Task prompt: Transcribe the records in full, keeping every word exactly as given.

--- START ---

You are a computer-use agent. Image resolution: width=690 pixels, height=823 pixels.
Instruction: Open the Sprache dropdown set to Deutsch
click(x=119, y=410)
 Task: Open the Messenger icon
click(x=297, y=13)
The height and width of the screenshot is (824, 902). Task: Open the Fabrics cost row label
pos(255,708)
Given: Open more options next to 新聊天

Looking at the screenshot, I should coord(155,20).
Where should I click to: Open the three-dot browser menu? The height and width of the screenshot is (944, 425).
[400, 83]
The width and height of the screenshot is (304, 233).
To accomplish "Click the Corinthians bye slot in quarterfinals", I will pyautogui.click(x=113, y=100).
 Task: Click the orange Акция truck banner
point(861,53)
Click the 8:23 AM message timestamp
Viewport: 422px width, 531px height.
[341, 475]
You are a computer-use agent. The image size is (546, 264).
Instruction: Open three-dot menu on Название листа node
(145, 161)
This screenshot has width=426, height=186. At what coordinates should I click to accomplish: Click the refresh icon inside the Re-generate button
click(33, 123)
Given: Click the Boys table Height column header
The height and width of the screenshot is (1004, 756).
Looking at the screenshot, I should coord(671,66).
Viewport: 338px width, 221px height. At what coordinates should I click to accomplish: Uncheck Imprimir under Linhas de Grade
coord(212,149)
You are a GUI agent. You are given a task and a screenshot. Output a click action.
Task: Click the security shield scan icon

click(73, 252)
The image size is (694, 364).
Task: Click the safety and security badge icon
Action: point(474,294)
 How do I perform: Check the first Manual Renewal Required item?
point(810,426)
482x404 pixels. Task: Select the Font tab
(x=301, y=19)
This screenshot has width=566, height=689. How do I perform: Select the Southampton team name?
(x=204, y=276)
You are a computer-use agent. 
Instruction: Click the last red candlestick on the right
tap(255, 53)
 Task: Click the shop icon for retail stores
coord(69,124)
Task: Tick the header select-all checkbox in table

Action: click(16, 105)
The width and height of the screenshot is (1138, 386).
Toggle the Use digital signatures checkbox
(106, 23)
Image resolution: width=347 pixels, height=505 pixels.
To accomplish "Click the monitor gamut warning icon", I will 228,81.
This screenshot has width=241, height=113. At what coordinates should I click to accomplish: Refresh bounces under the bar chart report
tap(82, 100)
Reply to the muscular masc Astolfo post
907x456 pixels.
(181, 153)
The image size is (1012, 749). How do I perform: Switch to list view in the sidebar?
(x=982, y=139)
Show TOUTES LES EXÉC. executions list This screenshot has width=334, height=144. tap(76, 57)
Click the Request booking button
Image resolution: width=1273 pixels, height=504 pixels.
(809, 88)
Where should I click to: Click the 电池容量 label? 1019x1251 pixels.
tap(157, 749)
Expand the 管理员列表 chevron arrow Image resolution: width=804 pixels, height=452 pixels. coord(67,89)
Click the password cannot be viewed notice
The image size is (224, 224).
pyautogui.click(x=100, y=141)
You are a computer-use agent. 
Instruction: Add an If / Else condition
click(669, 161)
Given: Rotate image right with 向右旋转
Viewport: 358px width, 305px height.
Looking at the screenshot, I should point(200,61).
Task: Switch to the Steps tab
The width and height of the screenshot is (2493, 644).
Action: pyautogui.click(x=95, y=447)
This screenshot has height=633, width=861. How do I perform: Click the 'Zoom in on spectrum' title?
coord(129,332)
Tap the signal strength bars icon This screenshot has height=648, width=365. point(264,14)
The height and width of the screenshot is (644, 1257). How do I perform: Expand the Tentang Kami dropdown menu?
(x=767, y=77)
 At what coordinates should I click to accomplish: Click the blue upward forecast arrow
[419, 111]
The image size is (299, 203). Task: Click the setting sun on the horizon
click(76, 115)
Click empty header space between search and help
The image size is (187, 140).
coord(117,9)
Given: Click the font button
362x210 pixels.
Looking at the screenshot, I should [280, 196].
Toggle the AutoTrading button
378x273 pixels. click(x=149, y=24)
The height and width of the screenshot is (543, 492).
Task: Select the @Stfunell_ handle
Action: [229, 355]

--- END ---

Solution to the exercise:
You are a computer-use agent. Image resolution: width=690 pixels, height=823 pixels.
Instruction: Open the Sprache dropdown set to Deutsch
click(x=119, y=410)
 Task: Open the Messenger icon
click(x=297, y=13)
The height and width of the screenshot is (824, 902). Task: Open the Fabrics cost row label
pos(255,708)
Given: Open more options next to 新聊天

Looking at the screenshot, I should coord(155,20).
Where should I click to: Open the three-dot browser menu? The height and width of the screenshot is (944, 425).
[400, 83]
The width and height of the screenshot is (304, 233).
To accomplish "Click the Corinthians bye slot in quarterfinals", I will pyautogui.click(x=113, y=100).
 Task: Click the orange Акция truck banner
point(861,53)
Click the 8:23 AM message timestamp
Viewport: 422px width, 531px height.
[341, 475]
You are a computer-use agent. The image size is (546, 264).
Instruction: Open three-dot menu on Название листа node
(145, 161)
This screenshot has width=426, height=186. At what coordinates should I click to accomplish: Click the refresh icon inside the Re-generate button
click(33, 123)
Given: Click the Boys table Height column header
The height and width of the screenshot is (1004, 756).
Looking at the screenshot, I should coord(671,66).
Viewport: 338px width, 221px height. At what coordinates should I click to accomplish: Uncheck Imprimir under Linhas de Grade
coord(212,149)
You are a GUI agent. You are given a task and a screenshot. Output a click action.
Task: Click the security shield scan icon

click(73, 252)
The image size is (694, 364).
Task: Click the safety and security badge icon
Action: point(474,294)
 How do I perform: Check the first Manual Renewal Required item?
point(810,426)
482x404 pixels. Task: Select the Font tab
(x=301, y=19)
This screenshot has width=566, height=689. How do I perform: Select the Southampton team name?
(x=204, y=276)
You are a computer-use agent. 
Instruction: Click the last red candlestick on the right
tap(255, 53)
 Task: Click the shop icon for retail stores
coord(69,124)
Task: Tick the header select-all checkbox in table

Action: click(16, 105)
The width and height of the screenshot is (1138, 386).
Toggle the Use digital signatures checkbox
(106, 23)
Image resolution: width=347 pixels, height=505 pixels.
To accomplish "Click the monitor gamut warning icon", I will 228,81.
This screenshot has width=241, height=113. At what coordinates should I click to accomplish: Refresh bounces under the bar chart report
tap(82, 100)
Reply to the muscular masc Astolfo post
907x456 pixels.
(181, 153)
The image size is (1012, 749). How do I perform: Switch to list view in the sidebar?
(x=982, y=139)
Show TOUTES LES EXÉC. executions list This screenshot has width=334, height=144. tap(76, 57)
Click the Request booking button
Image resolution: width=1273 pixels, height=504 pixels.
(809, 88)
Where should I click to: Click the 电池容量 label? 1019x1251 pixels.
tap(157, 749)
Expand the 管理员列表 chevron arrow Image resolution: width=804 pixels, height=452 pixels. coord(67,89)
Click the password cannot be viewed notice
The image size is (224, 224).
pyautogui.click(x=100, y=141)
You are a computer-use agent. 
Instruction: Add an If / Else condition
click(669, 161)
Given: Rotate image right with 向右旋转
Viewport: 358px width, 305px height.
Looking at the screenshot, I should point(200,61).
Task: Switch to the Steps tab
The width and height of the screenshot is (2493, 644).
Action: pyautogui.click(x=95, y=447)
This screenshot has height=633, width=861. How do I perform: Click the 'Zoom in on spectrum' title?
coord(129,332)
Tap the signal strength bars icon This screenshot has height=648, width=365. point(264,14)
The height and width of the screenshot is (644, 1257). How do I perform: Expand the Tentang Kami dropdown menu?
(x=767, y=77)
 At what coordinates should I click to accomplish: Click the blue upward forecast arrow
[419, 111]
The image size is (299, 203). Task: Click the setting sun on the horizon
click(76, 115)
Click empty header space between search and help
The image size is (187, 140).
coord(117,9)
Given: Click the font button
362x210 pixels.
Looking at the screenshot, I should [280, 196].
Toggle the AutoTrading button
378x273 pixels. click(x=149, y=24)
The height and width of the screenshot is (543, 492).
Task: Select the @Stfunell_ handle
Action: [229, 355]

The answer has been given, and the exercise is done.